Articles
How Good Is Your Data? By Sunny J. Harris
All data is equal — at least that’s what we think. Is all data equal? If truth be told, I never gave it much thought. I have been using one vendor nearly exclusively for about 20 years. My fills are good enough. My closing prices seem to match what I see on television or find online. As long as the profits roll in, there has been no reason to question the data. But then I was told by another vendor that my vendor’s data is off by just enough to generate a side income, through the slippage from actual price to the price I am presented. My curiosity was piqued, and so I decided to investigate. First, I set up a spreadsheet and compared the two vendors. To keep it simple, I considered only the past five years of data. My data experiment ran from June 30, 2005, to June 29, 2010.
RUNNING EXPERIMENTS
I began by exporting the data for a single symbol from each software application to a comma-separated value (CSV) text file. The instrument I chose was the Russell 2000 index, which has different symbols in different software, like RUT, $RUT, and RU2000. I selected the Russell 2000 because of its high liquidity, ease of use, and it is something little guys like us can trade.
Figure 1 shows the beginning of the spreadsheet, with the data of the two vendors (T and M) in the columns. At first glance it appeared that everything was in order, with small discrepancies here and there. The differences in the data, where there is one, seem to be out in the hundredths place, like 600.01 vs. 600.02. That wouldn’t make much difference over time, with some errors to the positive and the negative. It seems like it should be a wash.
Next, I put columns in the spreadsheet to calculate the differences between the open, high, low, and close (OHLC) of each vendor. Part of that spreadsheet is shown in Figure 2. At the top of each column, in the first row of data, is the result of calculating the sum of all the differences between the two vendors’ OHLC data. I wouldn’t have been surprised if each component had been consistently lower or higher than the other. But these summation numbers show that the data is all over the map. The closes are 52 points lower, the opens are 40 points higher, the highs are 65 points lower, and the lows are 48 points higher. The spread between the numbers is alternating positive and negative. Could it be — as one vendor suggested — that there is enough of a spread in there for vendor T to cash in on the spread alone?

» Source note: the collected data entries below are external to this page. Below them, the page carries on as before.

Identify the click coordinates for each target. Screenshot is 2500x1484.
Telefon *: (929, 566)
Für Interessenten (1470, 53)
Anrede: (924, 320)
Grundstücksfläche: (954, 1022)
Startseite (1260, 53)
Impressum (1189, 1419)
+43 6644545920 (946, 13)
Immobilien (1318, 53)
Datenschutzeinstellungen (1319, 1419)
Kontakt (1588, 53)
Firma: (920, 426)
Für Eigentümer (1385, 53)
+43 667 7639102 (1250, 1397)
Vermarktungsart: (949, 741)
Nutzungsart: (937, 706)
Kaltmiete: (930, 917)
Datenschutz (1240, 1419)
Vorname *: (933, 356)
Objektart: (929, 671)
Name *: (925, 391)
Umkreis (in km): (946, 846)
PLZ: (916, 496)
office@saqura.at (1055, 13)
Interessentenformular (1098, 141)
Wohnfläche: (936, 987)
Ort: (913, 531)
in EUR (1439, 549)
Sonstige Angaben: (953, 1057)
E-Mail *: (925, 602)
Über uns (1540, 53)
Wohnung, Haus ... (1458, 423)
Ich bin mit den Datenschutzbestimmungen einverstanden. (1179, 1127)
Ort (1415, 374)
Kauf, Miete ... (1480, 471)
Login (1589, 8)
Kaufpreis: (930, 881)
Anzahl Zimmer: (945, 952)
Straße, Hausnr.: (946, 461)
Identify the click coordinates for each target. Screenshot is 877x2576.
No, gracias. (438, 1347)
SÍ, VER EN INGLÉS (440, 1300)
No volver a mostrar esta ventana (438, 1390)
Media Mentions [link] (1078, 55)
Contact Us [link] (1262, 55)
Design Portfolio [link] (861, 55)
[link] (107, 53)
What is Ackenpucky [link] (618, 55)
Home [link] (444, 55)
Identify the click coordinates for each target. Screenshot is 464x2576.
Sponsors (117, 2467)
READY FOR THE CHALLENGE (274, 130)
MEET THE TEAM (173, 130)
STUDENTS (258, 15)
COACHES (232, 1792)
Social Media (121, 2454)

With this information, I wanted to compare the data I had come up with to another well-known vendor to see whether their data matched either vendor T or vendor M. So I went back to the Export facility in software G to create another set of columns in the spreadsheet. I hoped that the data from vendor G would match one or the other of the first two vendors and I would come up with an answer.
Figure 3 shows the data from vendor T and vendor G, the new set for comparison. Again, I gave the data a cursory glance, but nothing seemed amiss. The variations are again out in the hundredths place.
I found small discrepancies that led to large numbers when summed over time (Figure 4). On its own, an error of 0.01 doesn’t seem like much. But when you add that up over five years of data, it is 1,257 trading days and an accumulated error of $12.57. Remember, each point is worth $100 on the RUT.
This is where it starts looking scary. Multiplying $12.57 x 100 gives you $1,257. That’s over $1,000 out of the trader’s pocket. It isn’t huge, but if you are the vendor and you have 20,000 clients at $1,000 each, that comes to $20 million. That is $20 million over five years. Now I was beginning to understand what that vendor was talking about.
Still, I couldn’t go anywhere with this bit of information. This situation was akin to having a clock shop where each clock tells time a bit off from every other clock in the shop. There’s no way to tell what time it really is. Which clock is telling the right time?
This situation demands that I compare the data from vendor G to vendor T and also to vendor M. I’m not sure what I would find out if none of it matched, but if one matched one other, then I’ll know something about the veracity of the vendor’s data that didn’t match. Here’s the spreadsheet I have for three vendors’ data so far (see Figure 5). Back to the differences spreadsheet, I inserted columns for calculating the new spreads: vendors T versus G; T versus M; and G versus M. That setup will be compared against the other and maybe I’ll get some clarity. The differences section of the spreadsheet can be seen in Figure 6.
Aha! Look at the zeroes in columns BD through BG. Reading the description in row B over those columns (shaded green), I see that the zeroes show up when comparing vendors M to G. Still, looking at the numbers over the header “Differences M v G,” we see that despite all the zeroes there are discrepancies along the way, giving us (9.17) among the closing values. As I scanned the columns of this spreadsheet comparison, I found that on September 17, 2008, there was a difference of (8.83) between the close of M and the close of G. That was where most of the error comes in.
How could these vendors have such differences among their data? Isn’t the close the close, no matter who vends it? Next, I called the Russell 2000 exchange and got the data from them. Now that data should be correct, right? It’s their own index, so they should know. But they only had closing prices for the first part of my experiment (September 30, 2005, through June, 22, 2007). Closes will have to do for comparing data vendors versus the Russell 2000 itself. Their closing prices are accurate down to six decimal places, while the others only have two digits after the decimal.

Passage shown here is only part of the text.